WPP's higher outlook fails to live up to some rivals, shares fall

'We’re moving into a more uncertain economic environment. There’s no doubt about that,' CEO Mark Read said.

WPP's higher outlook fails to live up to some rivals, shares fall

WPP Plc shares fell after the advertising group raised its sales outlook less than some investors were anticipating following upgrades at its rivals. 

While the company raised its outlook for the year and beat analysts’ estimates for organic growth, the “magnitude” of the beat and unchanged margin guidance “could be seen by the market as a slight disappointment,” analysts at Goldman Sachs Group Inc. said in a note on Friday. 

WPP’s results followed reports from competitors such as Publicis Groupe SA and Omnicom Group Inc., which both raised guidance. Large advertising agencies have shown themselves to be resilient to higher inflation and slower growth so far. WPP said that demand is still robust, particularly from clients in the technology and healthcare industries, with the exception of the Chinese market where lockdowns have hurt its sales outlook for the year. 

“We’re moving into a more uncertain economic environment. There’s no doubt about that,” CEO Mark Read said in an interview on Friday. “I think we’re going into that in a strong position.” 

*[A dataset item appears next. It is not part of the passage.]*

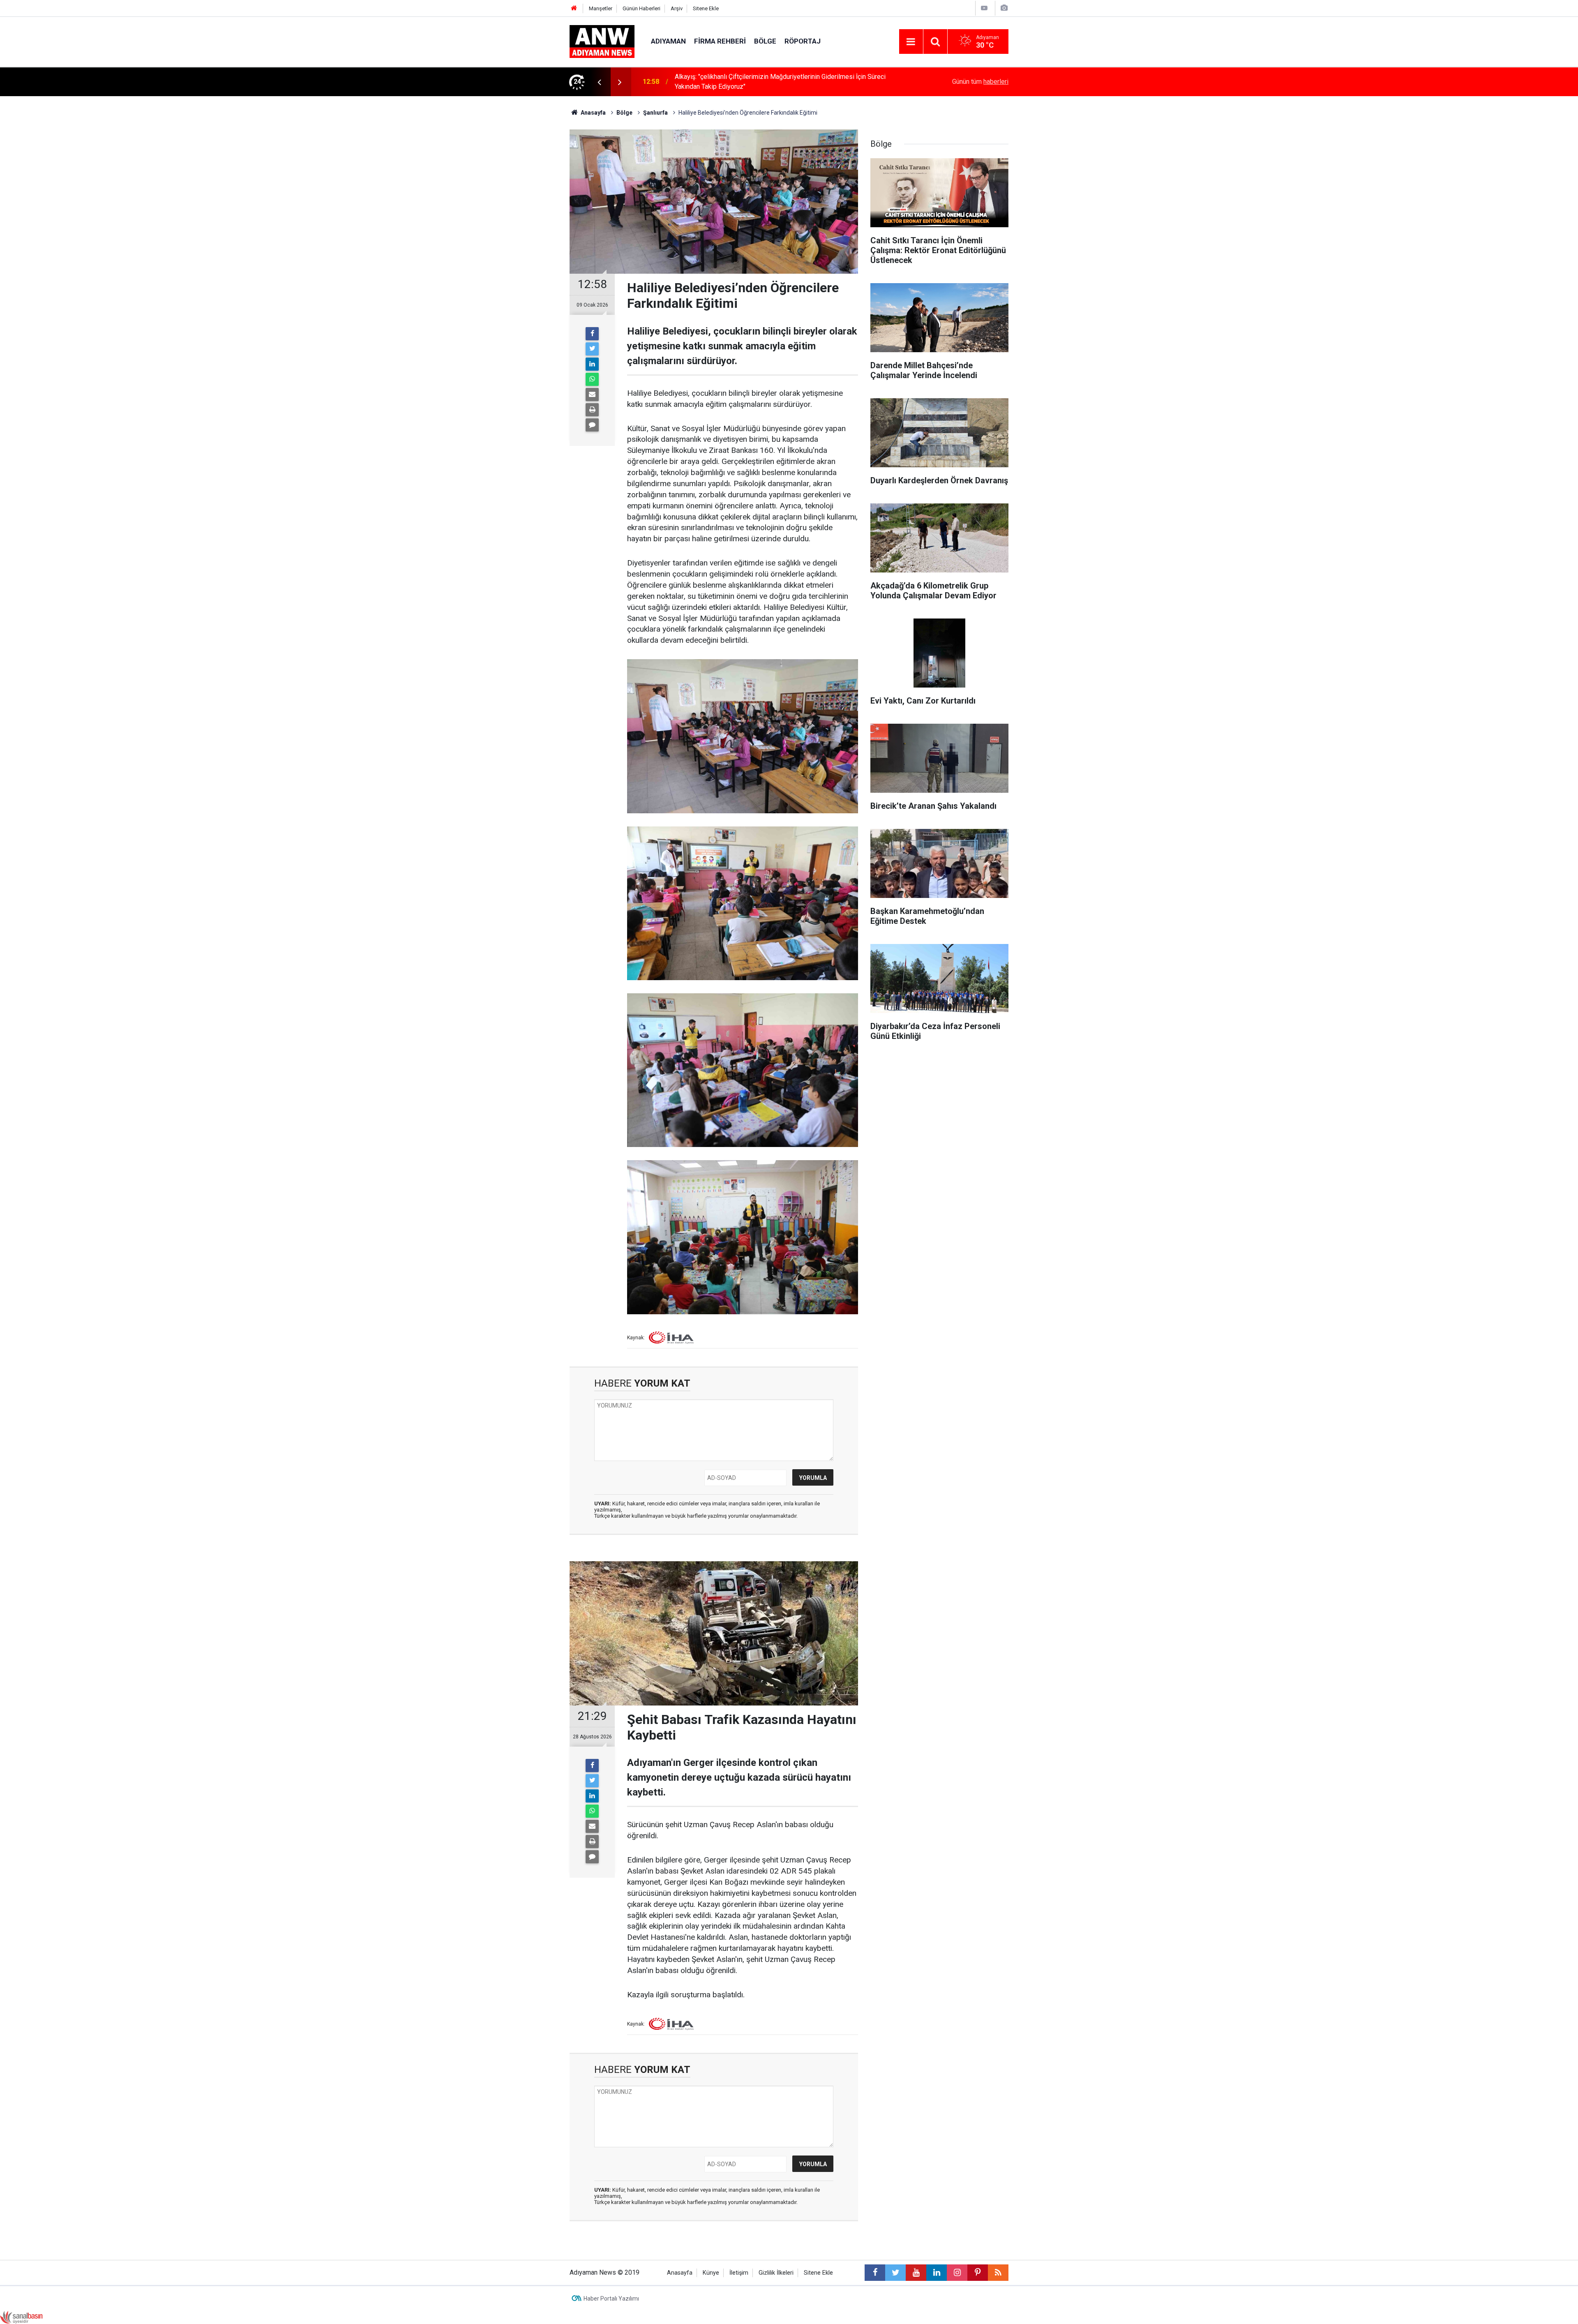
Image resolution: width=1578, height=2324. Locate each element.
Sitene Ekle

WPP’s adjusted sales will rise 6% to 7% this year, the London-based group said in a statement on Friday. That compared to its previous forecast of 5.5% to 6.5%. The company adjusts its revenue numbers to exclude pass-through costs, fees that are passed on to clients from external suppliers. 

Adjusted sales excluding pass-through-costs rose more than 12% to 5.5 billion pounds ($6.7 billion) in the first half of the year.

In the medium term, WPP said it is “confident” in its ability to increase revenue excluding pass-through costs of 3% to 4%.

WPP raised its interim dividend by 20% to 15 pence and said that it’s completed £637 million of its £800 million buyback program.

The company said it won business from brands including Audi, Audible, Danone and Nationwide in the second quarter and said it’s ramping up work with Coca-Cola. WPP won a role as Coca-Cola’s global marketing network partner in 2021 to help overhaul the soft-drink giant’s marketing strategy.

Demand for data and technology-led projects could help WPP overcome client pullback from traditional ad campaigns in the second half of the year, Bloomberg Industry analyst Matthew Bloxham has said.

Rivals have been resilient so far. On Thursday, Stagwell maintained its 2022 forecast, which calls for 18% to 22% net revenue organic growth in 2022. IPG in July predicted 6.5% organic growth for the year, Publicis called for 6% to 7% percent organic revenue growth, up from a prior forecast of 4% to 5% growth, and Omnicom predicted full-year organic revenue growth of 6.5% to 7%, up from an April forecast calling for 6% to 6.5% growth. S4 Capital lowered its full-year earnings estimate but still expects “like-for-like gross profit/net revenue growth” of 25% for the year.

WPP acquired Latin American e-commerce agency Corebiz last month without disclosing terms. It also bought Australian marketing technology services agency Bower House Digital in June. The company also bought Village Marketing, a creator economy business, in the first half.

WPP fell 6.8% to 832.20 pence at 8:23 a.m. on Friday, after earlier dropping as much as 7.1%, the biggest intraday decline since May.

Shares have dropped about 20% this year through Thursday.